I waded through the frigid air,
each step a thought,
each breath was asking why,
but silence
was the answer that you gave
and when I looked no one was there
but ghosts of dreams
left lingering in a grave.
Are those the stars,
or God's own tears that glisten
in the sky?
I close my eyes,
forgetting all and lie down
still to die.
About This Poem
Review Request Direction:
What did you think of my title?
How was my language use?
What did you think of the rhythm or pattern or pacing?
How was the beginning/ending of the poem?
Review Request Intensity: I want the raw truth, feel free to knock me on my back
Editing Stage: Editing - rough draft
Comments
raj
11 years 5 months ago
Williams
I have no words to express how alive each word, each line feels, it enveloped me in the mood it created while I read through and through. If this you call as a "rough draft" I can't even imagine where you would find room to tweak it up...i could find none...thanks for posting this..
Regards,
William Saint George
11 years 5 months ago
Your words are kind, Raj.
Your words are kind, Raj.
Thank you.
raj
11 years 5 months ago
Williams
Please believe me, what I said is what i felt.
Regards,
Dalton
11 years 5 months ago
Hi William
I found I appreciated this poem even more the second time I read it.
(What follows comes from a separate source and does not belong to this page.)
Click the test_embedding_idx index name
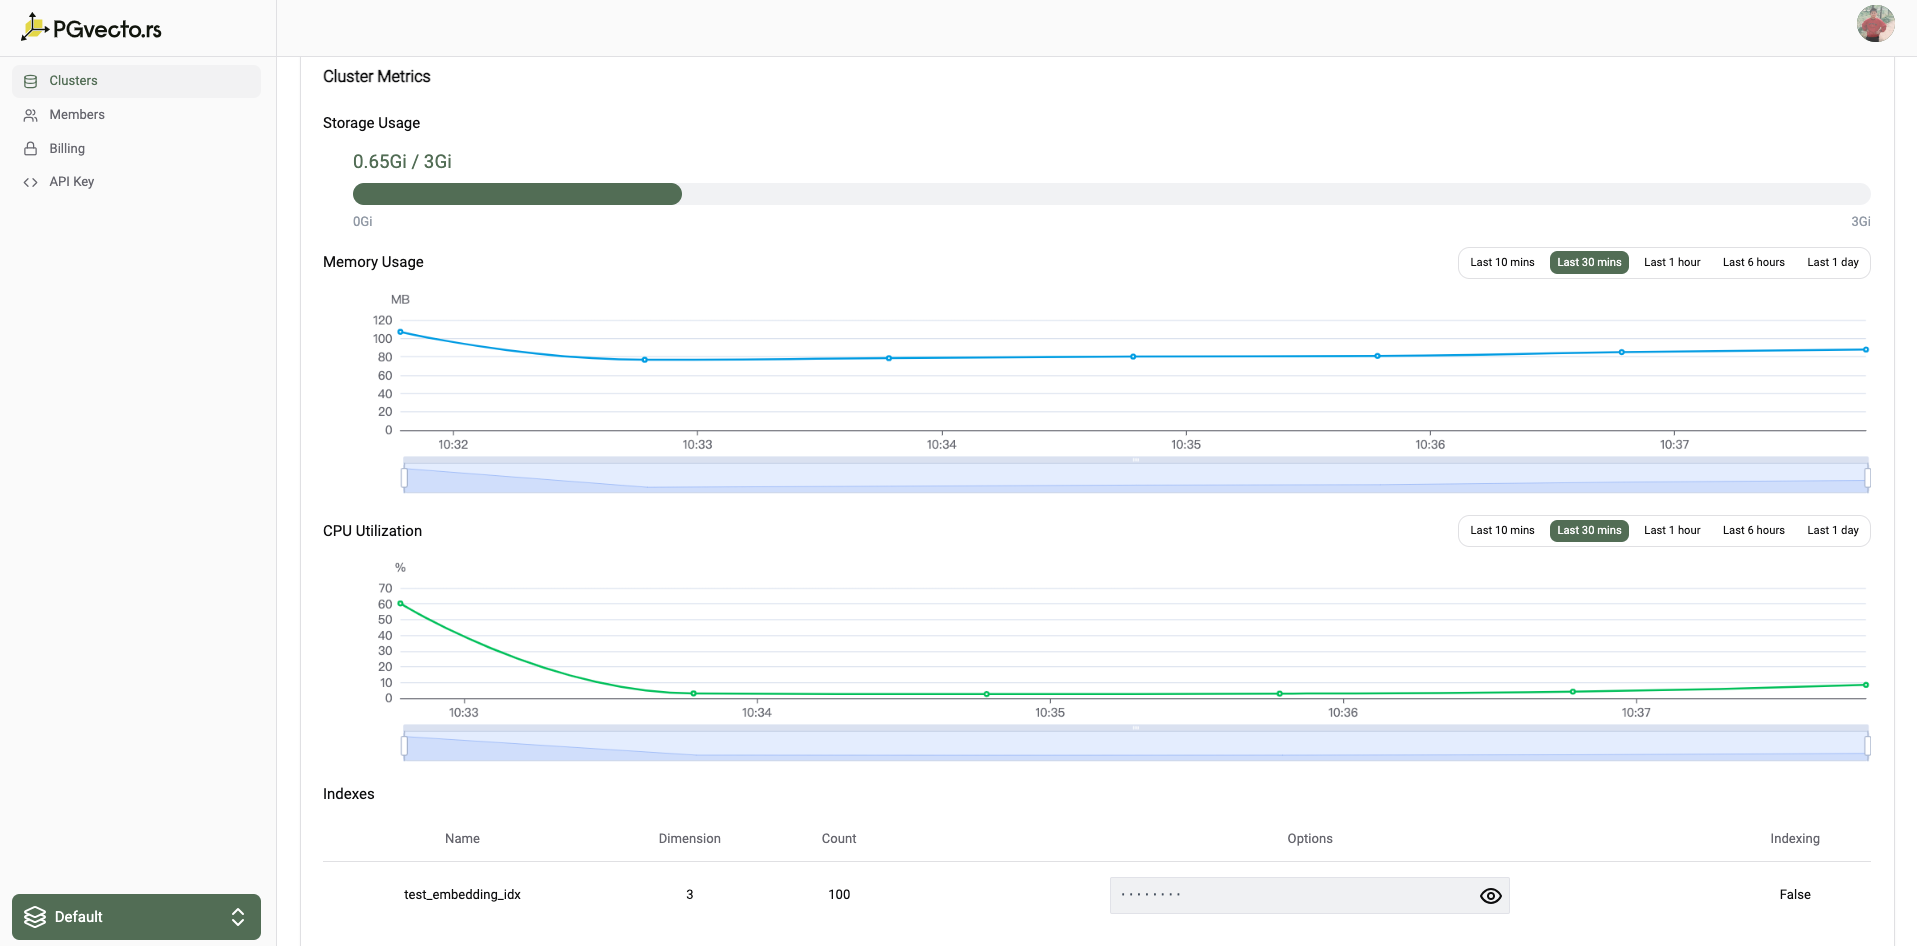The height and width of the screenshot is (946, 1917). coord(462,895)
It seemed like a lost soul looking out for a lost love. Maybe I'm way off. But it seemed to resound with this feeling. Still I enjoyed it and would be interested in hearing your plain views as to what provoked this poem, provoked or inspired whatever the word is.
Keep them coming brother
Seren
11 years 5 months ago
William
What can I say ? you do sad soooo good my friend, at this minute I cant find anything to suggest, I have an abscess in my mouth and I am reading to take my mind off the pain beyond that I am useless tonight, sorry
Kudos
love JC xxxx
alidzain
11 years 5 months ago
love the emotion
love the emotion in this piece, bro.its raw and its reaching deep into me.bravo!
Alid
wesley snow
11 years 5 months ago
The language is excellent.
I have to comment on the punctuation though. The use of commas throughout is excessive and unnecessary. This is one poem that actually could get away with nothing more than the question mark. Most troubling is the use of a comma before the word "and". "And" is a rejoinder and does the job of a comma. It separate two halves of a sentence and should never be used twice in a sentence.
I say this out loud because of our history in discussing mechanics.
Otherwise the poem is dark, mysterious and gorgeous.
William Saint George
11 years 5 months ago
You've mentioned this before
You've mentioned this before about my submission to your sempiternal workshop. It makes me uncomfortable getting rid of punctuation, but I'll get them out now.
.
wesley snow
11 years 5 months ago
Don't get rid of it.
Actually, on a second read I found very few problems. I don't know where my head was at. Workshopidis I suppose. The only two problems I found are below.
each breath was asking why(,) Since "why" precedes "but" you (god help me) need to add a comma.
but silence
and when I looked(,) no one was there This comma is the only one that needs to be removed. Sorry for my earlier comment. What was I thinking?
Rula
11 years 5 months ago
Sad!
A touching piece Williams. I hate to say it, but can't think of anything to improve.